Cheaper than Dirt has, for no particular stated reason, halted online sales of guns. The company will maintain its brick and mortar retail presence in McKinney, Texas, but yesterday posted these messages on their Facebook page.
“Cheaper Than Dirt! is suspending online sales of firearms effective immediately. We are reviewing our policy internally, and will continue to be the leader in the outdoor industry with our full line of gear and accessories.”
Which then got about 12,000 angry comments telling them what they can put where and how far up it should go, and so on. So they regrouped, revising their statement to say this.
“Cheaper Than Dirt! has temporarily suspended online sales of firearms.
“As a long time supporter of the Second Amendment, Cheaper Than Dirt! will continue to promote the safe and responsible use of firearms by law abiding customers. During this temporary suspension, we will review our policies and promotions.”
Their website reflects these statements, too. It’s not like they can say their Facebook page got hacked.

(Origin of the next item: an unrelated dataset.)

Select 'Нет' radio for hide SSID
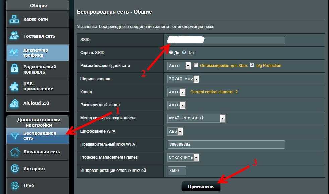The height and width of the screenshot is (194, 329). [x=184, y=53]
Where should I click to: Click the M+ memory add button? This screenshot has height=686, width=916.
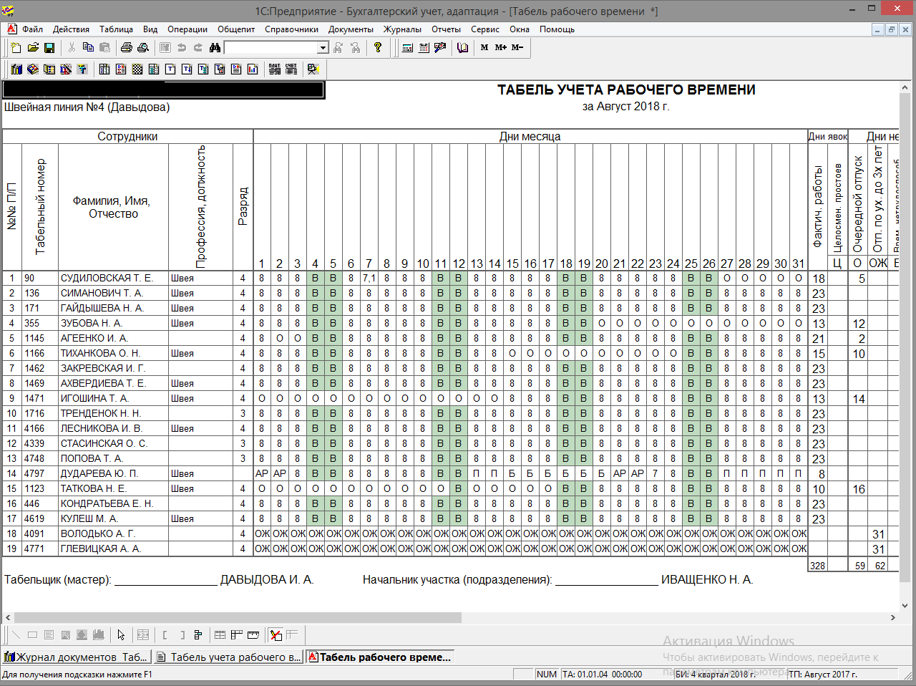(501, 48)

So after another 5,000-plus text-based middle fingers, it’s safe to say that Cheaper than Dirt’s unexpected announcements will lead to some loss of business.
Cheaper than Dirt has always had OK prices, perhaps not the lowest but also not the highest, sometimes stiff shipping rates, but their expansive inventory, up-to-date website, and even online content through their blog and forum have made them a significant presence in the gun community.

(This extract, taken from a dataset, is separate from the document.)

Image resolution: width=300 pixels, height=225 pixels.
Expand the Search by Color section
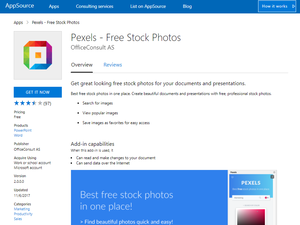click(251, 205)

Because their announcement so closely follows the Sandy Hooke Elementary shooting, many people have jumped to the conclusion that it’s massacre-related, following the pattern set by several companies who have altered their businesses since the shooting.
But this isn’t quite the same as temporarily pulling a handful of products that are currently at the center of a controversial, what’s the word, shitstorm, this is Cheaper than Dirt potentially cutting off a major source of revenue, not just by refusing to sell guns online, but with the ensuing loss of customers, people who have pledged never to do business with Cheaper than Dirt again, not even for the stuff they’ll continue to sell online.
People are still asking themselves why. Again, this is considerable income, so why pull out? Some people are saying that Cheaper than Dirt may be somehow involved with the Sandy Hook shooting spree, that maybe they sold guns or accessories to Nancy Lanza, owner of the (legally-purchased) firearms used in the shooting, and first victim of the spree. It’s a compelling theory, but still just a theory.
Even if they go back to their former policy, their recent practice of exorbitant prices on magazines has seriously tarnished their reputation. So not only are they fair-weather supporters of the Second Amendment, they’re over-charging people and taking advantage of politics, using fear to drive business. That’s notoriety that will not wash away easily.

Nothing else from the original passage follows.